Selon le constat fait par l’un de nos reporters ce mardi 23 juillet 2024, au grand marché de Matoto, les vendeurs et vendeuses cohabitent ensemble avec ces ordures. Cela empêche beaucoup de citoyens de vaquer à leurs occupations quotidiennes. Rencontrée dans son lieu de vente, Aminata Sylla, vendeuse de piment, cohabite avec les ordures et nous raconte son calvaire.
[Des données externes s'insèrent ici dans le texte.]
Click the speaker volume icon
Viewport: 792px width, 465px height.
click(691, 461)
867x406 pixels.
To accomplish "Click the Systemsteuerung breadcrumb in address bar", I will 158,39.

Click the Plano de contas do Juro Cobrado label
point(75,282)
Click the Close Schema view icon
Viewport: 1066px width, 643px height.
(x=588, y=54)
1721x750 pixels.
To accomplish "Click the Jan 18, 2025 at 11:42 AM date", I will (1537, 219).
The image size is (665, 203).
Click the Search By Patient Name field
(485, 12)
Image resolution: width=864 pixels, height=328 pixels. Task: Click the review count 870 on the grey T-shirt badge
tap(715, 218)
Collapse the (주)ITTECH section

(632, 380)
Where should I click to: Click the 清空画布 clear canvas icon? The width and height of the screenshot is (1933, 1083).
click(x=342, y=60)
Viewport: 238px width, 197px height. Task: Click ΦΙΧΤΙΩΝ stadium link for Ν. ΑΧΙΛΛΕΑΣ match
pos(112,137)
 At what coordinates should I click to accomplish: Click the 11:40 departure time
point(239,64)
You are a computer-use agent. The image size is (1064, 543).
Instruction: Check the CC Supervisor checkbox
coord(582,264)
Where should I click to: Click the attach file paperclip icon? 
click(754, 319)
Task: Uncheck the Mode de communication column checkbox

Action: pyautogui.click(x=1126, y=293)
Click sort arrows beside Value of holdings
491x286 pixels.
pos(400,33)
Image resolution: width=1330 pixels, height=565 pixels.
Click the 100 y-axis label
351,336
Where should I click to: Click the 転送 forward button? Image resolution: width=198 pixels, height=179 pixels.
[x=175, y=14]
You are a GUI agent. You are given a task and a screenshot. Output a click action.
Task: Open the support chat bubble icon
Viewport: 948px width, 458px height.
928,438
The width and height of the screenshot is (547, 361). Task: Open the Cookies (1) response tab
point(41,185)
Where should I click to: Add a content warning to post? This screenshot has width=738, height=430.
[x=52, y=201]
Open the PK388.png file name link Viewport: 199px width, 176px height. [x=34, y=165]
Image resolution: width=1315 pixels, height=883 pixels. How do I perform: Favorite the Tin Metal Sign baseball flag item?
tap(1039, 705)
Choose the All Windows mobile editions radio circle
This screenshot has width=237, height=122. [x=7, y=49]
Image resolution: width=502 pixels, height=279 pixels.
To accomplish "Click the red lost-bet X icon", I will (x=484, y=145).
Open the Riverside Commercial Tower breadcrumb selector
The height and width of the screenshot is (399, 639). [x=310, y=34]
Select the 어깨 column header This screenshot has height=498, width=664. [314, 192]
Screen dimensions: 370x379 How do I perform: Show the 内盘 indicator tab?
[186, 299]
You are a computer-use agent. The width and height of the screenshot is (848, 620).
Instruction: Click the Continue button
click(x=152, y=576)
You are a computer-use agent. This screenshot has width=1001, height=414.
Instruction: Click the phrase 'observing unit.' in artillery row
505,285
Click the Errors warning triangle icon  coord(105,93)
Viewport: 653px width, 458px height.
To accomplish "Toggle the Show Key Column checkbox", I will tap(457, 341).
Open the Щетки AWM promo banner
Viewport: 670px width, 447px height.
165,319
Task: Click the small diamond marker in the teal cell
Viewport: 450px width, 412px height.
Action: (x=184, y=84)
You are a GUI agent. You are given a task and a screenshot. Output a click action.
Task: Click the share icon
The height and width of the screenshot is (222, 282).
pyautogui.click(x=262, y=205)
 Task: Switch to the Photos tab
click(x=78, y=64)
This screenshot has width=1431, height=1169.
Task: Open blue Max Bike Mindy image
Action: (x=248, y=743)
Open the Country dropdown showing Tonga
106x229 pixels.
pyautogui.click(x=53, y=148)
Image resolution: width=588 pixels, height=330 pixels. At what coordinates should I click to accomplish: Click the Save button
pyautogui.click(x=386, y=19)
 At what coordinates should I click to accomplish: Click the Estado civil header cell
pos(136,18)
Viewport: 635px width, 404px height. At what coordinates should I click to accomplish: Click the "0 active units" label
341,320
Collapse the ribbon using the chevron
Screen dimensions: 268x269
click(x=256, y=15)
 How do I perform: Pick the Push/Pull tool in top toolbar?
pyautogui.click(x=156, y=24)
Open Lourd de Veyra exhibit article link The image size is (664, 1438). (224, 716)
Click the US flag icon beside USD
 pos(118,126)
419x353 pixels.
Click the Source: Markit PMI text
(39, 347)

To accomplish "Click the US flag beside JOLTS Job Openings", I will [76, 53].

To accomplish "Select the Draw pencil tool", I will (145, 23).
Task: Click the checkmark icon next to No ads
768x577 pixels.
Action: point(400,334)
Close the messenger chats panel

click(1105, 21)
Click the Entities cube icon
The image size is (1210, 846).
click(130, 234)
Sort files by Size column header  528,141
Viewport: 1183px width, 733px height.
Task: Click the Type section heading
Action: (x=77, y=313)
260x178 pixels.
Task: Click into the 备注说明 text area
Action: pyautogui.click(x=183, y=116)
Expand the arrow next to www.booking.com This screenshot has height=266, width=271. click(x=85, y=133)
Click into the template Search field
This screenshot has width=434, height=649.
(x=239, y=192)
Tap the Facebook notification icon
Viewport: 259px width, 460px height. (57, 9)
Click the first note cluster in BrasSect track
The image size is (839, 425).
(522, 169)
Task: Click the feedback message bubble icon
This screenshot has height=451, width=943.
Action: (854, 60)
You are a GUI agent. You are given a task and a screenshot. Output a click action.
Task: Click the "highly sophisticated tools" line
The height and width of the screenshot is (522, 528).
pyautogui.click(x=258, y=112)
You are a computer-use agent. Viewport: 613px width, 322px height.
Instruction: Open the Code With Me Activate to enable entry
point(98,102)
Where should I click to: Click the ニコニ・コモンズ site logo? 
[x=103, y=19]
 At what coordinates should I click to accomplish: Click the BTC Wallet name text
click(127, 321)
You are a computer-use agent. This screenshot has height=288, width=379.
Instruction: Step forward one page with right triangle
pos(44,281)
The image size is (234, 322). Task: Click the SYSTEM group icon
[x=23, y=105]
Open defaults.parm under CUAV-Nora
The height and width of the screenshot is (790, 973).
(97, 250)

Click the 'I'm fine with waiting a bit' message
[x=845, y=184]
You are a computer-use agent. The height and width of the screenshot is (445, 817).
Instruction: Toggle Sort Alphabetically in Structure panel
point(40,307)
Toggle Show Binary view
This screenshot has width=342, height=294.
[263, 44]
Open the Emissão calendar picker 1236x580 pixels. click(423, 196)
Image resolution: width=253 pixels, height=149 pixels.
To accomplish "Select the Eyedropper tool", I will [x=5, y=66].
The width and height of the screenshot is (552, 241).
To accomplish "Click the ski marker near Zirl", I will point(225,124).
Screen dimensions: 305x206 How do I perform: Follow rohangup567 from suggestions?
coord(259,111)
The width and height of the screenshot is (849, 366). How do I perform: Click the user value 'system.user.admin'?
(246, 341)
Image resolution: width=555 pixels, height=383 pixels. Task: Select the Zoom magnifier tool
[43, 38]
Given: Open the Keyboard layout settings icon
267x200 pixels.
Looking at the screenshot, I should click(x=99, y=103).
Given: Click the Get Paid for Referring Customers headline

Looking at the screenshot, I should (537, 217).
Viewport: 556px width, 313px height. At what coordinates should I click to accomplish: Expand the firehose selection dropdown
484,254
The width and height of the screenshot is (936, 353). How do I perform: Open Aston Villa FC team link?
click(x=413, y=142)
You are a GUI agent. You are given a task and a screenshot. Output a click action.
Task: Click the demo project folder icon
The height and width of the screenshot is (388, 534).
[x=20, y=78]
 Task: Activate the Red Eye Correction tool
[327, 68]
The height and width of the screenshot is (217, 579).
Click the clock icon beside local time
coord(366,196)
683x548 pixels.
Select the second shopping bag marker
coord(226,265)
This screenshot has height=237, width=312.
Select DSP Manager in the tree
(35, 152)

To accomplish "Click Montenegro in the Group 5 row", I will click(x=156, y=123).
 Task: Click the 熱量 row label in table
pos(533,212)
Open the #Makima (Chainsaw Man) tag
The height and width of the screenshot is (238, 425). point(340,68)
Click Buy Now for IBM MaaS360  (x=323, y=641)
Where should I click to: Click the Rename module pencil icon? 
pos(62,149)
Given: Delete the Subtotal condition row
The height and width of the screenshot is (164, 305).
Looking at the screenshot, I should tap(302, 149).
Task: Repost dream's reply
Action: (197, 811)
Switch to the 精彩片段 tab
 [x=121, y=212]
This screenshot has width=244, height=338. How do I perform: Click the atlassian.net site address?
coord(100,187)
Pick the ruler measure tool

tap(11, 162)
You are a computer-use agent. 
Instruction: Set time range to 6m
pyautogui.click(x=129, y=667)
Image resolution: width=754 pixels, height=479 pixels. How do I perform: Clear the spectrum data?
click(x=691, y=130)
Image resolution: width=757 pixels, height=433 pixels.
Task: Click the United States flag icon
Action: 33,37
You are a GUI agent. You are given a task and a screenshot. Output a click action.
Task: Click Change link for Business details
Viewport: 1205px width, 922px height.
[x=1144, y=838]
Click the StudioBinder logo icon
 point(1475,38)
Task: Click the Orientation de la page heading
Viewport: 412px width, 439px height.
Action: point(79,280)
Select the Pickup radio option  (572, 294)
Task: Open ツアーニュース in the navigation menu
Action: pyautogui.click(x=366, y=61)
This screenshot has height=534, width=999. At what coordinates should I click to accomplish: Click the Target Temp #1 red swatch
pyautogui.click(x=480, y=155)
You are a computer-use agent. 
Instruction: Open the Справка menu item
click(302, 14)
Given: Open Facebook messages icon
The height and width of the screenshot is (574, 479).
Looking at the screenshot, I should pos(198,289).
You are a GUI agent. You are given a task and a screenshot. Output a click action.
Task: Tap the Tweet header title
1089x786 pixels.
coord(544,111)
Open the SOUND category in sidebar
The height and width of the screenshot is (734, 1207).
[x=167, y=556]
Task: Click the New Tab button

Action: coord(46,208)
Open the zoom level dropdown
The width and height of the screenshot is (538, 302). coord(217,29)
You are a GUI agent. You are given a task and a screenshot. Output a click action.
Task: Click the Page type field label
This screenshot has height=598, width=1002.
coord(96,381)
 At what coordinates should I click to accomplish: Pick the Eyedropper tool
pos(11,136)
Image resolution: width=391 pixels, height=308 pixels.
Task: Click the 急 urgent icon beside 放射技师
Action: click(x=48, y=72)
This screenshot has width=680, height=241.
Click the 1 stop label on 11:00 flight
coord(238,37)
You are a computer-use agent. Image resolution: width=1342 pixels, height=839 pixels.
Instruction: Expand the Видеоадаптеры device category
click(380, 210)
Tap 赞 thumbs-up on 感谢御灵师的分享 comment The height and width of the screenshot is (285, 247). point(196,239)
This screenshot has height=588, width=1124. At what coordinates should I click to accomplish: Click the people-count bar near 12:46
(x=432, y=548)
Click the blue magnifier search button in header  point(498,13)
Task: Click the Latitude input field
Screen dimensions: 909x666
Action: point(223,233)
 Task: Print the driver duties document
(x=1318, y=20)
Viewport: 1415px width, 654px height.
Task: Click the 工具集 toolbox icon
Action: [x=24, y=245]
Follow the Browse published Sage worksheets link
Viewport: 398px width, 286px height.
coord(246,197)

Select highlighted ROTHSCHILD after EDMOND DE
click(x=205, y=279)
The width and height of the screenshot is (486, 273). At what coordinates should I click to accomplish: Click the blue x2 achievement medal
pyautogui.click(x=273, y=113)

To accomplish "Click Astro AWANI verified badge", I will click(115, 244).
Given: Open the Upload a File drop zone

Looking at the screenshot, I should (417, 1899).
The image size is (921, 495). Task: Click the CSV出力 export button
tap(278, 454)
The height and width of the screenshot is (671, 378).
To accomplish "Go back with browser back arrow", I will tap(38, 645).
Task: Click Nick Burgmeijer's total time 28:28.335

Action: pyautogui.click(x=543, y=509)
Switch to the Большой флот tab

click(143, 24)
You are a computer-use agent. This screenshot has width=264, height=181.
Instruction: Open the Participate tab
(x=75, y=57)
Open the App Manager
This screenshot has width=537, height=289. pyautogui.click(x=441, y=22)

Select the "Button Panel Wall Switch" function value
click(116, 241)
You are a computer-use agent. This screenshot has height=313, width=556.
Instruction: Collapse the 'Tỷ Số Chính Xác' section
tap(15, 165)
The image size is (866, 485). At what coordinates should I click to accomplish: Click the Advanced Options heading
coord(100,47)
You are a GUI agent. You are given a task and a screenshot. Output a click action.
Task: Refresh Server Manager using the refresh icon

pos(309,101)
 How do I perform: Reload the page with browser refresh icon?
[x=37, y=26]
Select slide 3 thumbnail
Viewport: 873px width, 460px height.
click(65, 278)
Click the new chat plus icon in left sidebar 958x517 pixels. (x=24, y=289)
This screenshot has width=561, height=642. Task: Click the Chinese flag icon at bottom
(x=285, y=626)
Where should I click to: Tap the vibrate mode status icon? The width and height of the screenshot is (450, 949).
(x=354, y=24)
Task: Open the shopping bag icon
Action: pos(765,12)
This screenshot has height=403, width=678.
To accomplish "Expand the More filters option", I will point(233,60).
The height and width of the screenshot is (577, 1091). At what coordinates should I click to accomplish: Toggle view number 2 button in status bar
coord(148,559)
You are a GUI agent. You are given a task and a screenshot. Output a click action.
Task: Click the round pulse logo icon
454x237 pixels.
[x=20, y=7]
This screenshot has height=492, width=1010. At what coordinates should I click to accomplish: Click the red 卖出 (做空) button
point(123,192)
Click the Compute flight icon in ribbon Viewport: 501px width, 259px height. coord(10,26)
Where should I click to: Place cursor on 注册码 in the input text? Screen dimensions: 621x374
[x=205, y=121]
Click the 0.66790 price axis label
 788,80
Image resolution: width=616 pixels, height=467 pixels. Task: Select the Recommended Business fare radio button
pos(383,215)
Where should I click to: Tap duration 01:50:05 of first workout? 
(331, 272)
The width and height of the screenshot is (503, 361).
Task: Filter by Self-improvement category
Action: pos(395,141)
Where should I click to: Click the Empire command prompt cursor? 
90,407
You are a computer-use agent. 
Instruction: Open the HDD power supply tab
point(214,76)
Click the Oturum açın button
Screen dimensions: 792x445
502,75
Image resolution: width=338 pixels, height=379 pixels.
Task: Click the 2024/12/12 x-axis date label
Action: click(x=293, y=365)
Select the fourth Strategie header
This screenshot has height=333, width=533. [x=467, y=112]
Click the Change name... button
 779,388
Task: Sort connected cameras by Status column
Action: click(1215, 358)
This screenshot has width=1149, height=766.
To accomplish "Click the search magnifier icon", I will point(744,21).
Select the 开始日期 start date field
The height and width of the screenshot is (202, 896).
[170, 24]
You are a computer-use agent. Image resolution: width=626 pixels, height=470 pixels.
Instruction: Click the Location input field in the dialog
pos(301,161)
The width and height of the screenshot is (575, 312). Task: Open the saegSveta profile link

‘’Les ordures que vous voyez là nous fatiguent beaucoup. C’est ici que nous vendons nos condiments, mais dès qu’on quittent ici, la nuit, les gens viennent jeter des tonnes d’ordures. Même s’ils voient des poubelles sur place, ils sont incapables de jeter leurs ordures dedans. Ils mettent tout sur le goudron. Pourtant, cela peut nous créer des maladies incurables’’, a-t-elle déploré.

De son côté, Mariama Ciré Sylla, également vendeuse, a laissé entendre que chaque matin, gérer les ordures avant de vendre leurs marchandises, est devenu le quotidien des femmes vendeuses.
‘’Quand vous venez au marché le matin, la première chose à faire, est d’assainir notre environnement avant de sortir nos marchandises. Les gens viennent jeter des ordures n’importe comment, nous sommes même obligés de payer pour nous débarrasser des ordures et les mettre dans la poubelle’’, assure-t-elle.
Pour éradiquer ce fléau, Mohamed Camara lance un appel aux citoyens, mais aussi aux autorités communales. ‘’J’invite les citoyens à cesser cette pratique maintenant. Ici, c’est chez nous tous. Si nous ne prenons pas soin de notre environnement en jetant les saletés dans les poubelles, nous serons confrontés à des maladies. Le gouvernement doit aussi nous aider en mettant beaucoup de poubelles à notre disposition, pour que les gens puissent se débarrasser rapidement de ces ordures, car nous n’avons pas les moyens de tout cela’’, a-t-il lancé.
À signaler que pour qu’une ville soit propre et attrayante, le curage des caniveaux doit être un cheval de bataille pour toute commune soucieuse de la santé de ses concitoyens.
Gnama KABA, pour Lerevelateur224.com.